Bakteri Pendegradasi Solar yang Pertumbuhannya Optimum pada Media dengan Pemberian Jerami Padi Berdasarkan sampel yang telah diuji, didapatkan hasil bahwa terdapat 4 genus bakteri

yang mampu tumbuh pada media yang telah diberikan jerami padi. Genus-genus tersebut antara lain Pseudomonas (isolat A, F, dan G), Acetobacter (isolat B), Neisseria (C dan D), dan Halomonas (isolat E). Keempat genus yang teridentifikasi menunjukkan jumlah total koloni yang berbeda-beda. Jumlah total koloni paling rendah terdapat pada genus Halomonas, kemudian semakin bertambah pada genus Acetobacter, Neisseria, dan jumlah total koloni paling tinggi ada pada Pseudomonas.
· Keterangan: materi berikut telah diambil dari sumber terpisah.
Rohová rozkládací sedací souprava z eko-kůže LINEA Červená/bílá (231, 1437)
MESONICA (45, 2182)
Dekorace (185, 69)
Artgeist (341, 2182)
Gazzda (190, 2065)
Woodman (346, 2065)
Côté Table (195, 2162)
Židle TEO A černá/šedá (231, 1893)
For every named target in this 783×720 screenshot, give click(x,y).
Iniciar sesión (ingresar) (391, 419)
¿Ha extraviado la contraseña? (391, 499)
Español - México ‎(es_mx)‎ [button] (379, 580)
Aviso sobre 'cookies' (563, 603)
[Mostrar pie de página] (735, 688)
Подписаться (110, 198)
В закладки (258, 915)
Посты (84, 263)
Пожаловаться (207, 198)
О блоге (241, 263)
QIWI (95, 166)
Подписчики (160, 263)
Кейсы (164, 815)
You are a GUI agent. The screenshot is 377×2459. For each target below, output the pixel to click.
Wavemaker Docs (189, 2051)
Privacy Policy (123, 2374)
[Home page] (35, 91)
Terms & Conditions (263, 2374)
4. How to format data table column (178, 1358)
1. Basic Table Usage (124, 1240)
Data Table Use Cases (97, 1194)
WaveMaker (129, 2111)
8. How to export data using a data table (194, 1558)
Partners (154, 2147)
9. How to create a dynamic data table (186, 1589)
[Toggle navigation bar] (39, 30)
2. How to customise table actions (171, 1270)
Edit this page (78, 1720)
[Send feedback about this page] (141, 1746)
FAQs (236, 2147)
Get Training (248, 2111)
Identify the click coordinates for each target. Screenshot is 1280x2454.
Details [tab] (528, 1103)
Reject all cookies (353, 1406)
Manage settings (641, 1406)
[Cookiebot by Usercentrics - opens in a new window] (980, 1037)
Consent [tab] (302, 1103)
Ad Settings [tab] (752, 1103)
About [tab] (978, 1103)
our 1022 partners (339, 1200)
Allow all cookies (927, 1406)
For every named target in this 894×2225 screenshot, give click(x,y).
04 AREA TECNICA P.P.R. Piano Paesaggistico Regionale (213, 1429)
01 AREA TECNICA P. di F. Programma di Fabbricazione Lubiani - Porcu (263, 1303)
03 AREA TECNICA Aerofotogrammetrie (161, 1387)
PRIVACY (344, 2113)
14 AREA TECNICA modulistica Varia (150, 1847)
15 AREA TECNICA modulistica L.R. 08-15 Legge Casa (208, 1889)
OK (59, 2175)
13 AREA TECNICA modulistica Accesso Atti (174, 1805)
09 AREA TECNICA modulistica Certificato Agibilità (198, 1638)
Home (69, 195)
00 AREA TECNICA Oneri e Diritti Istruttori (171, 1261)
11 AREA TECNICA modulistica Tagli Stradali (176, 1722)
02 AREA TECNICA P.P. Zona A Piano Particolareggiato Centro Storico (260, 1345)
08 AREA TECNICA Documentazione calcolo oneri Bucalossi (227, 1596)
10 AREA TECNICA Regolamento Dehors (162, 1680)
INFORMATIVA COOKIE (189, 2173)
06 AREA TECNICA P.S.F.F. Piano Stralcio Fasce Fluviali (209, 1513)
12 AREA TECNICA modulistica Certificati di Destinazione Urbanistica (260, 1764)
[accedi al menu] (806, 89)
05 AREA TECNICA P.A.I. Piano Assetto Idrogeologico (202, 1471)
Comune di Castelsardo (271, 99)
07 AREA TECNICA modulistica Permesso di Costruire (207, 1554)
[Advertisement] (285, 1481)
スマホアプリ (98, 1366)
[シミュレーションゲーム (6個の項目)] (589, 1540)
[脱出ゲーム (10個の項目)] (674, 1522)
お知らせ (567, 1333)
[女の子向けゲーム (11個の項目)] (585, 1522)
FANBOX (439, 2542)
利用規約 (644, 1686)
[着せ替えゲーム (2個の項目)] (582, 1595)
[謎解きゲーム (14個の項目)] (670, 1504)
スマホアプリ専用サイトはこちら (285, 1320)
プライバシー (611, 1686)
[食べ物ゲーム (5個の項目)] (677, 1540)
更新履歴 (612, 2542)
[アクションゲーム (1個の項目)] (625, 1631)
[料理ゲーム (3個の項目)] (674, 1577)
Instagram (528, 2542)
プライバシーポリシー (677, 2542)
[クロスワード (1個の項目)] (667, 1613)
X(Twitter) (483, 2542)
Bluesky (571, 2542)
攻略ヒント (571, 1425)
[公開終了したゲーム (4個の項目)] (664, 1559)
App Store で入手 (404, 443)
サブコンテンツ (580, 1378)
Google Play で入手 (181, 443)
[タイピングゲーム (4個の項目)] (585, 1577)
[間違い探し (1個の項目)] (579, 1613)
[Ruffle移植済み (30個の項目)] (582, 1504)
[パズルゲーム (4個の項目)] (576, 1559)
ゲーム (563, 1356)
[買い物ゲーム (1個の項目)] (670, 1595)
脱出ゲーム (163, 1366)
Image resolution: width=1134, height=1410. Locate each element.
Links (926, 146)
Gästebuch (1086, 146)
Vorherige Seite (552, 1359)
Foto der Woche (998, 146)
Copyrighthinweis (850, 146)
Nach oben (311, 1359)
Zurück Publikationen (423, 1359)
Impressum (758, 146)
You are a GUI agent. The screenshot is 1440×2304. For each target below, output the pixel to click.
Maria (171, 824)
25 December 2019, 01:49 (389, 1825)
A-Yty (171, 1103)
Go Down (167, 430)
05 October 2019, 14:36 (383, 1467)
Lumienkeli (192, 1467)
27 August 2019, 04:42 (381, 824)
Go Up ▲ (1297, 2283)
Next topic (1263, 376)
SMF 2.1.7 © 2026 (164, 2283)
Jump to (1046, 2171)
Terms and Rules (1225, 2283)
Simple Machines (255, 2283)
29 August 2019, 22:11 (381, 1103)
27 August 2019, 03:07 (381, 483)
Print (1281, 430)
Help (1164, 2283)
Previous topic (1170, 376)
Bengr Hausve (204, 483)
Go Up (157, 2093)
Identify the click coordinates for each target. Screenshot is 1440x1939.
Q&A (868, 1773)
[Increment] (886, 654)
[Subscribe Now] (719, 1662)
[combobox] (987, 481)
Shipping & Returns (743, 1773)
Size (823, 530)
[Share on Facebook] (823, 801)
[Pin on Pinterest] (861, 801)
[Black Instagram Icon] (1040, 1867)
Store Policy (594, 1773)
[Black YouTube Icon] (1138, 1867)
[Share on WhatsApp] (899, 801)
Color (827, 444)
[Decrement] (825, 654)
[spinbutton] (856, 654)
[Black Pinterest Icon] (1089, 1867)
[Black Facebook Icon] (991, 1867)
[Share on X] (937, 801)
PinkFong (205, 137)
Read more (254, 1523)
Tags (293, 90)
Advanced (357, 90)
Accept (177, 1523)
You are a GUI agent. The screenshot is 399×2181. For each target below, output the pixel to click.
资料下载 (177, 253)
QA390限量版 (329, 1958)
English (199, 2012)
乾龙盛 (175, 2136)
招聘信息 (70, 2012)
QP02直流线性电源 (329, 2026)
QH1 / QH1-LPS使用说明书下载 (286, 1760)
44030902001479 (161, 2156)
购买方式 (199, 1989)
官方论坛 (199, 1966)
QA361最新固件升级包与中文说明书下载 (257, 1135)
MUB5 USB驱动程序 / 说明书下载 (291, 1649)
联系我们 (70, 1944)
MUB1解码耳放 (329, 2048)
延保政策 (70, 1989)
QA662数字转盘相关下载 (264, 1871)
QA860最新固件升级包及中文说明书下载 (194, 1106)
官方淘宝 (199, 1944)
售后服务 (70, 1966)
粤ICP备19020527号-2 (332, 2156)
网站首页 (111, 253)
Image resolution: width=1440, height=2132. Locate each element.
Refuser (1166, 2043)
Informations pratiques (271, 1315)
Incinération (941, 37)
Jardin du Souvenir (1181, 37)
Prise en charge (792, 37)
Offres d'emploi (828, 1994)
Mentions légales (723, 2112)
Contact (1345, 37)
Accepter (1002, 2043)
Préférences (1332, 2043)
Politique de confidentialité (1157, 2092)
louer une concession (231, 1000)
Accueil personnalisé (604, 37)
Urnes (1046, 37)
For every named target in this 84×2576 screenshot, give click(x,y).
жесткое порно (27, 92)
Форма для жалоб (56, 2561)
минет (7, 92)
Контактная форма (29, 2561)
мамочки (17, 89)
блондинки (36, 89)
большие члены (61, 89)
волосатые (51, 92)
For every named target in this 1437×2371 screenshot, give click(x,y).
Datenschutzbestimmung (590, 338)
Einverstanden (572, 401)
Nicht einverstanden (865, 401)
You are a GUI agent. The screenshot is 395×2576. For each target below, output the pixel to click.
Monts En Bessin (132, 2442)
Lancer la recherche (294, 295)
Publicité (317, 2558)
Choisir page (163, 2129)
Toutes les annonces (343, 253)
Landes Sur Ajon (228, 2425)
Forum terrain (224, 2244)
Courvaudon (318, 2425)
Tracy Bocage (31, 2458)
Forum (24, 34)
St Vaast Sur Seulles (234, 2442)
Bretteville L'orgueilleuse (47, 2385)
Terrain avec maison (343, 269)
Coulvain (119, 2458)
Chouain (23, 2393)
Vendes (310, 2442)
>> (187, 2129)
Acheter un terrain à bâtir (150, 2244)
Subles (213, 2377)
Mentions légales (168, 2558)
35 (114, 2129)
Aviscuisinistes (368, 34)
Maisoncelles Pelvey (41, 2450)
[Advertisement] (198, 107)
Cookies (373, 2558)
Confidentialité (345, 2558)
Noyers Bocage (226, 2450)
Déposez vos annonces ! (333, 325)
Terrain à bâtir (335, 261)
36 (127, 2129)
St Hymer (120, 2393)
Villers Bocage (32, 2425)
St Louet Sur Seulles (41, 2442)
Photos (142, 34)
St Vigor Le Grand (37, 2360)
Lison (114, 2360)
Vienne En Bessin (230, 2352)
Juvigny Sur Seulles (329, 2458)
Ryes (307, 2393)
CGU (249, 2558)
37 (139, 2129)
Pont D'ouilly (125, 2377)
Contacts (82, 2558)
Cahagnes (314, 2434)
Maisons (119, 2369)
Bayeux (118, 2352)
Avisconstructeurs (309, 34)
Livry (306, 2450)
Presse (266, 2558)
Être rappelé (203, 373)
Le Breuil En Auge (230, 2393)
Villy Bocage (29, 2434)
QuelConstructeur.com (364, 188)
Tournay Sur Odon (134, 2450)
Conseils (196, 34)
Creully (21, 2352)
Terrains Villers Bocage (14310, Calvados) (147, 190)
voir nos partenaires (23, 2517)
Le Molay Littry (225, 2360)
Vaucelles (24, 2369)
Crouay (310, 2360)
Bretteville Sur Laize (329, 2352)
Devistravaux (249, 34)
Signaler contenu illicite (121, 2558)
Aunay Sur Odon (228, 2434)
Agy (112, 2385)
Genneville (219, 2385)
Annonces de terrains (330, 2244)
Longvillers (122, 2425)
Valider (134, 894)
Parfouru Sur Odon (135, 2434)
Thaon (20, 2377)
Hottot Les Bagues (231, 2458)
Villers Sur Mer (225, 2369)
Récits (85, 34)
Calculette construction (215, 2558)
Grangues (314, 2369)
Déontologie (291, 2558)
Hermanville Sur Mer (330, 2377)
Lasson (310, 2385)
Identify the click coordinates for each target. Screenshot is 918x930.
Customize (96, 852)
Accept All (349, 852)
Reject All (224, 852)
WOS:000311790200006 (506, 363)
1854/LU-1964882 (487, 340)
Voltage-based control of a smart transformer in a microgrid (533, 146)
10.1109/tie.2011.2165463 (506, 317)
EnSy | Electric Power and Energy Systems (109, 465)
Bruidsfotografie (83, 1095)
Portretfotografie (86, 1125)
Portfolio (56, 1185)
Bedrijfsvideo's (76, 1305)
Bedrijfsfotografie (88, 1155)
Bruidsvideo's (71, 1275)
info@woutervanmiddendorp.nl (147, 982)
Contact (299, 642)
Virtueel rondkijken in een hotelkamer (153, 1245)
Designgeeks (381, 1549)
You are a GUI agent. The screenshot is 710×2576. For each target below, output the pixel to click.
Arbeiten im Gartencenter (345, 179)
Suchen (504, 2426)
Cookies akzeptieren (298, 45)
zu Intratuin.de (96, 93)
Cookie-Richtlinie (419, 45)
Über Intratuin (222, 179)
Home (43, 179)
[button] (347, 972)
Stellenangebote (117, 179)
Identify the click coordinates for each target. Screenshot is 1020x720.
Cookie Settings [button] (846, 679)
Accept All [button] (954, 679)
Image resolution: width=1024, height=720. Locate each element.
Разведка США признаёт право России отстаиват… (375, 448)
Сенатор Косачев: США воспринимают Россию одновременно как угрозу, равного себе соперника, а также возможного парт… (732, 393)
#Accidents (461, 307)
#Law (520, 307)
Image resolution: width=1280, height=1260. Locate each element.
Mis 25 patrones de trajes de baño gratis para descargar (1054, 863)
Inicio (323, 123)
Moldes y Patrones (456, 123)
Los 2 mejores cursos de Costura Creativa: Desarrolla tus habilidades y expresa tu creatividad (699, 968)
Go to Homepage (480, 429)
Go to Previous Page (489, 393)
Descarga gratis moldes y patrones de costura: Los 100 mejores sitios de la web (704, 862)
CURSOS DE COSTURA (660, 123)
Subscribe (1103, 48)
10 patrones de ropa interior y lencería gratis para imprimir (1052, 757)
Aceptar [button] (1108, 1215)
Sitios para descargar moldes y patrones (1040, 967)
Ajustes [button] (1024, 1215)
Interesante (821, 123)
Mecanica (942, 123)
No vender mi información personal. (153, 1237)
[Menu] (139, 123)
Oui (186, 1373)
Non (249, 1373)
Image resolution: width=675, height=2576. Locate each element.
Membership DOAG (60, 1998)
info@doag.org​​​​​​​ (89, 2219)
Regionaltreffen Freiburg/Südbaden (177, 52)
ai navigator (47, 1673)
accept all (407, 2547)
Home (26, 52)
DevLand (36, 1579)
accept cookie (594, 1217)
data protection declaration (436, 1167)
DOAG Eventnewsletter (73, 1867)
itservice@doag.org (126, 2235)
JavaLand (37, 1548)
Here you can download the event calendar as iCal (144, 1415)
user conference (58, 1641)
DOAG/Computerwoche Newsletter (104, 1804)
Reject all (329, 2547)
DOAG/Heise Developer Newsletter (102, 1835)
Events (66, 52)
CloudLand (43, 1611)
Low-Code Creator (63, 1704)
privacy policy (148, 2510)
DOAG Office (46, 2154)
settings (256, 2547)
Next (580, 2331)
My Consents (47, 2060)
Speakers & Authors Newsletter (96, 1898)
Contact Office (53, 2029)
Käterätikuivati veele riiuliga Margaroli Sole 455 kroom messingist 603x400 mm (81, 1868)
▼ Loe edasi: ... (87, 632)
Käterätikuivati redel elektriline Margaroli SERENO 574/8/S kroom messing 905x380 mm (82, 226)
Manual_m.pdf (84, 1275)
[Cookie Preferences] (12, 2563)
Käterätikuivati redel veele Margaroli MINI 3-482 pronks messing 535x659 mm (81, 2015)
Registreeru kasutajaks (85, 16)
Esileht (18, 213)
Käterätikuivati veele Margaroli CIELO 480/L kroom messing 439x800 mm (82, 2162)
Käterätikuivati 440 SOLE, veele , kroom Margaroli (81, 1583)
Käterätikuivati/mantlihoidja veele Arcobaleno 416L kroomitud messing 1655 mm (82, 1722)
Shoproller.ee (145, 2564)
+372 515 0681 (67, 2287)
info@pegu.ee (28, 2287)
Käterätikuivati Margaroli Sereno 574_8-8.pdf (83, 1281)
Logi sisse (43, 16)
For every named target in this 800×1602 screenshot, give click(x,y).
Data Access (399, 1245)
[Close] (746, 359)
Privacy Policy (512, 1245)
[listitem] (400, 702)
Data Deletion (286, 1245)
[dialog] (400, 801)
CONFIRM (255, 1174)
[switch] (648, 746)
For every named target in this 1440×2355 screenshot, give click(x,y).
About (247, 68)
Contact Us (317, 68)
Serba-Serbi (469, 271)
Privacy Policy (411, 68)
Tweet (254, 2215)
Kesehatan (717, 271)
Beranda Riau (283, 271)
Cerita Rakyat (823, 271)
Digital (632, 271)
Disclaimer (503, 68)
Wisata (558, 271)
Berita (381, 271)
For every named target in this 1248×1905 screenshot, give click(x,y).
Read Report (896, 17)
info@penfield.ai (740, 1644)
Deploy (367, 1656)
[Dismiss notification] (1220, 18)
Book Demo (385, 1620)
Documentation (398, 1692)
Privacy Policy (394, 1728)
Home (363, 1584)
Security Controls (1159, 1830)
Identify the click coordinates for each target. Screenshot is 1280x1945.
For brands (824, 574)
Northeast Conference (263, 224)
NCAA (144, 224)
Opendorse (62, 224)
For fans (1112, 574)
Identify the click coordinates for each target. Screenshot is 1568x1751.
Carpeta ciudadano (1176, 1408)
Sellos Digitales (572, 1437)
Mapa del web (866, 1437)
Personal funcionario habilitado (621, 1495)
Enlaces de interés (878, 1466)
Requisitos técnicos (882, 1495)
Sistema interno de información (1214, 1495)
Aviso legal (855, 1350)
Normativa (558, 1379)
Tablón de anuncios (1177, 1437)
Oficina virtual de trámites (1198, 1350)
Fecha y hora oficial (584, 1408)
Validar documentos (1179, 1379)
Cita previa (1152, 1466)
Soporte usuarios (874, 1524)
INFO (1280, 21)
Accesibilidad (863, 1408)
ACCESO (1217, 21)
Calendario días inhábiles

Hal ini menunjukkan bahwa koloni bakteri dari genus Pseudomonas merupakan genus yang paling mampu memanfaatkan unsur-unsur nutrisi yang diperoleh dari limbah solar (berupa hidrokarbon) dan jerami padi secara optimum. Pseudomonas merupakan bakteri yang memiliki habitat cukup beragam. Pseudomonas dapat ditemui di tanah, sebagai patogen pada hewan atau manusia dan di tubuh tanaman sebagai bakteri endofitik maupun parasit, di perairan air tawar maupun laut, bunga, dan buah.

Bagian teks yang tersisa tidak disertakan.